▶ Required task 1
In the text on the Rampart trial, why was Lobos not called to testify even though he was listed as a prosecution witness?

**** Text

Displaying by far the sharpest recall of any LAPD witness at the Rampart police corruption trial, defendant Sgt. Brian Liddy testified Tuesday in acute detail about an April 1996 raid at which he and other officers are accused of framing a gang member with a planted gun.
Liddy's description of the arrest of 18th Street gang member Allan "Clever" Lobos essentially repeats the story he gave in police reports--a version of events that prosecutors charge is perjury.
Prosecutors also allege that Lobos was framed, among other overt acts supporting the most serious charge--conspiracy to obstruct justice--against the four suspended Rampart officers on trial in Los Angeles Superior Court.
Lobos is among more than 100 defendants whose convictions have been overturned in the yearlong Rampart scandal. He was listed as a prosecution witness but was not called after his lawyer indicated that he would invoke his rights against self-incrimination if defense attorneys questioned him about unsolved gang murders.
It was an April 21, 1996, gang murder that brought a clique of the 18th Street gang, the Columbia Street Locos, to a parking lot near 4th and Hartford streets five nights later, Liddy testified. An 18th Street gang member named "Frosty" had been killed during a gun battle between rival gangs engaged in a tagging war, he said.
Liddy and partner Paul Harper encountered the informal memorial service for Frosty as they scoured known gangster hangouts, Liddy testified.
In his testimony, Liddy, a burly 39-year-old, recalled even the tiniest of details--including the exact route that he took to the parking lot that night more than four years ago.
"It was a hot spot for gang activity," he said. "You name it, it goes on in that area."
Gang members began to scatter as he drove in, lights off, Liddy said. Two of them--"Rascal" and "Diablo"--sprinted toward a hole in the fence and got away. "I knew they had me beat," Liddy testified.
But a third gang member, later identified as Lobos, ran and ducked among parked cars.
"I remember seeing a gun in his right hand," Liddy testified. "It was a semiautomatic pistol, a dark gun."

********

▶ Required task 2
From the listing below, repeat the lines beginning with the line that contains "in the watermark" and continuing through the line that contains "tap(219, 112)".

**** Exercise inputs

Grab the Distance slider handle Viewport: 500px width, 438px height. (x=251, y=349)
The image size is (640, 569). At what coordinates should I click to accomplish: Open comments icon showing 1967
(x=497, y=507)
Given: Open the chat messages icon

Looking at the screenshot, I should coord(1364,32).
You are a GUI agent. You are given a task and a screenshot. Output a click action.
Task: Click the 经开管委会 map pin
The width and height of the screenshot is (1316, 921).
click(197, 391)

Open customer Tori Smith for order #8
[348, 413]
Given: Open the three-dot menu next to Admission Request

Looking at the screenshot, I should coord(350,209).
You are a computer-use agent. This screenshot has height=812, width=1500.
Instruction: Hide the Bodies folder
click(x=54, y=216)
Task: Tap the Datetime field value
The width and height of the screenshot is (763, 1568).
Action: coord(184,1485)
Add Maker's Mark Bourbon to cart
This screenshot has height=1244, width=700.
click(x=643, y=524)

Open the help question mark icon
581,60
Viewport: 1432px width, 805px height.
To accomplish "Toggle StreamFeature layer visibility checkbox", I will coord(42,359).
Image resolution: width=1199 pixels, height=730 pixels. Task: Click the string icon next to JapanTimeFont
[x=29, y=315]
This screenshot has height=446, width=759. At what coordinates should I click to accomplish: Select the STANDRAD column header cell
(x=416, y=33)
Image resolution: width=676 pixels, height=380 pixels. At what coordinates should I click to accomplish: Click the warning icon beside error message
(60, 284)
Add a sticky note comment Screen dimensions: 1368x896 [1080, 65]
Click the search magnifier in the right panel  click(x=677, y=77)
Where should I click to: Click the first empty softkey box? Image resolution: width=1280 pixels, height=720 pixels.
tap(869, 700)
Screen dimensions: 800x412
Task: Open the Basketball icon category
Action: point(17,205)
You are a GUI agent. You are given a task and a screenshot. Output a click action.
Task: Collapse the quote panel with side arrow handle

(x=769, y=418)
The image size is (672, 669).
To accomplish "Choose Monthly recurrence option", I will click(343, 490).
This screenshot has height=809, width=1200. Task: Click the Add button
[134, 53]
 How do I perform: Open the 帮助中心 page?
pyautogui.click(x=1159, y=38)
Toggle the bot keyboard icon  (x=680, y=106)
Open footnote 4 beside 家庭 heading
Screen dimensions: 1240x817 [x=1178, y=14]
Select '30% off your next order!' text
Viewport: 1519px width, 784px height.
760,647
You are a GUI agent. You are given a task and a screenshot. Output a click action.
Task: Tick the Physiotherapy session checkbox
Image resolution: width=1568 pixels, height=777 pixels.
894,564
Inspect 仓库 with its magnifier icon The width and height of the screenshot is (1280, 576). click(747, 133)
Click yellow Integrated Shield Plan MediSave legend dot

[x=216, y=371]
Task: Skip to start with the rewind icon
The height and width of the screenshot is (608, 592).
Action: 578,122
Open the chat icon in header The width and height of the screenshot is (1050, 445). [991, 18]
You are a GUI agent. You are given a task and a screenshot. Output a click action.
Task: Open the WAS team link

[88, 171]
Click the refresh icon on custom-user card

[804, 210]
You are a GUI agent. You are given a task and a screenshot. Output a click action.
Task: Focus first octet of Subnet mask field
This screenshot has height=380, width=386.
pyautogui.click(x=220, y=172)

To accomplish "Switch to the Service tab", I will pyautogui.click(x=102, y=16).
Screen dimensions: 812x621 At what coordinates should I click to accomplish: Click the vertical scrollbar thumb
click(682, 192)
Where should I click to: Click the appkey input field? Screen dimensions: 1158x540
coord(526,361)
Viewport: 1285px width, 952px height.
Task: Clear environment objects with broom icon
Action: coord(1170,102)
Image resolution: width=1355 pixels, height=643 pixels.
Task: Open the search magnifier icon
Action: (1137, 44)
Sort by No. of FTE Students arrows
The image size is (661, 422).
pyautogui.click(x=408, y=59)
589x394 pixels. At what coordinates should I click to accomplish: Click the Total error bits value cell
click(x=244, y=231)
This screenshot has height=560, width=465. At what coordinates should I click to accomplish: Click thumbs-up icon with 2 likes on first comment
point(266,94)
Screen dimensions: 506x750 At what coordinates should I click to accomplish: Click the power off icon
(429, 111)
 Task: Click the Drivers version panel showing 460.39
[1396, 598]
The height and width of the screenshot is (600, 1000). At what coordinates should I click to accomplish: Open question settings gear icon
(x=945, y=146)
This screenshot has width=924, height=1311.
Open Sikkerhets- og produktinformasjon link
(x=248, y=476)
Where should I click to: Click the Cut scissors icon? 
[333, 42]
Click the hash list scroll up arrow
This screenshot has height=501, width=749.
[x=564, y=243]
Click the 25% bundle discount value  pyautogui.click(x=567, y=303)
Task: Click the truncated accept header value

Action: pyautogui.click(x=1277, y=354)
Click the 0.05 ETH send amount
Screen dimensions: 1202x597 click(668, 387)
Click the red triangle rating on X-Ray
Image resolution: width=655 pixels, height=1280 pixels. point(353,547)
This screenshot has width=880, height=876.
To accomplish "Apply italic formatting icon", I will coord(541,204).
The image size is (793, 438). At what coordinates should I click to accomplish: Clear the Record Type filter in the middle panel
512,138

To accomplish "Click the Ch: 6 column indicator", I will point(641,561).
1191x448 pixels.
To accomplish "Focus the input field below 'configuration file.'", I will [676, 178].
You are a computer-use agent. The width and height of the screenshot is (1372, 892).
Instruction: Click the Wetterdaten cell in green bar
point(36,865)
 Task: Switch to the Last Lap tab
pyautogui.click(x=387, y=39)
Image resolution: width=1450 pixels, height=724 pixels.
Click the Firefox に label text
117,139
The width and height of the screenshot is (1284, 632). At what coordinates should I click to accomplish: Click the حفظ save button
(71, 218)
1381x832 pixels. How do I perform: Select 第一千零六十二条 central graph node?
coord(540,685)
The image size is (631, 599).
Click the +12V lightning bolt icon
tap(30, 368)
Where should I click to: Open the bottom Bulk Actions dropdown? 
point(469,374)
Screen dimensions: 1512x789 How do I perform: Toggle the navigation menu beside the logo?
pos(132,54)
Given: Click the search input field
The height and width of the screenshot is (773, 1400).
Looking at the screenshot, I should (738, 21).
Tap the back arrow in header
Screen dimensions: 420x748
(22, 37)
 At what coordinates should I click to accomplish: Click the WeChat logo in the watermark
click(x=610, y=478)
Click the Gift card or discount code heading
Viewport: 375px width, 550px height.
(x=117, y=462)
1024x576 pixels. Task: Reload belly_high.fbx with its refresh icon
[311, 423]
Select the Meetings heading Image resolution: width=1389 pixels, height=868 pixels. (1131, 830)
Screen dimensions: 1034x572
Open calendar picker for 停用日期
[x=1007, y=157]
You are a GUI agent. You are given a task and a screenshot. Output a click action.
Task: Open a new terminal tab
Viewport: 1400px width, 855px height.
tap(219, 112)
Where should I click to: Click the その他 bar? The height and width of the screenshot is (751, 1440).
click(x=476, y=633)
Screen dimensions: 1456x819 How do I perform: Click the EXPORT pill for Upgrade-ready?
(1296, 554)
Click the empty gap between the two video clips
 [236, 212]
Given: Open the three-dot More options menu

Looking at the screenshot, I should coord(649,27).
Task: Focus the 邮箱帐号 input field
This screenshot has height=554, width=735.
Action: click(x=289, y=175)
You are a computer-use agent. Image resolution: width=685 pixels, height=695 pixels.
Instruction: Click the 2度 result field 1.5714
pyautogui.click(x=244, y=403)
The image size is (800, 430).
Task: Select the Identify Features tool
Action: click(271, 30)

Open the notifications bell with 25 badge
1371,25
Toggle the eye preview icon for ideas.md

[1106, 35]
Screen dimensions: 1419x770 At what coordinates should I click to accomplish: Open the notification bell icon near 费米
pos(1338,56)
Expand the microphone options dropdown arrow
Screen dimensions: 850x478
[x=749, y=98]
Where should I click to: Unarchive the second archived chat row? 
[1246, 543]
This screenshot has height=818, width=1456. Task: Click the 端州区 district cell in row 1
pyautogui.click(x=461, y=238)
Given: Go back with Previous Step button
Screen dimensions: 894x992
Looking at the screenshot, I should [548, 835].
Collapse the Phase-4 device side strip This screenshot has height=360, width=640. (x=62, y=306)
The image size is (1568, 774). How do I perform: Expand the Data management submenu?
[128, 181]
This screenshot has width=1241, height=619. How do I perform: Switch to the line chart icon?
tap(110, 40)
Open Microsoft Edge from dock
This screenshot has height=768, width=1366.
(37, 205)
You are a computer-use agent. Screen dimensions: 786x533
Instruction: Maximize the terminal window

********

▶ Finished answer 1
His lawyer indicated that Lobos would invoke his rights against self-incrimination if defense attorneys questioned him about unsolved gang murders.

▶ Finished answer 2
 At what coordinates should I click to accomplish: Click the WeChat logo in the watermark
click(x=610, y=478)
Click the Gift card or discount code heading
Viewport: 375px width, 550px height.
(x=117, y=462)
1024x576 pixels. Task: Reload belly_high.fbx with its refresh icon
[311, 423]
Select the Meetings heading Image resolution: width=1389 pixels, height=868 pixels. (1131, 830)
Screen dimensions: 1034x572
Open calendar picker for 停用日期
[x=1007, y=157]
You are a GUI agent. You are given a task and a screenshot. Output a click action.
Task: Open a new terminal tab
Viewport: 1400px width, 855px height.
tap(219, 112)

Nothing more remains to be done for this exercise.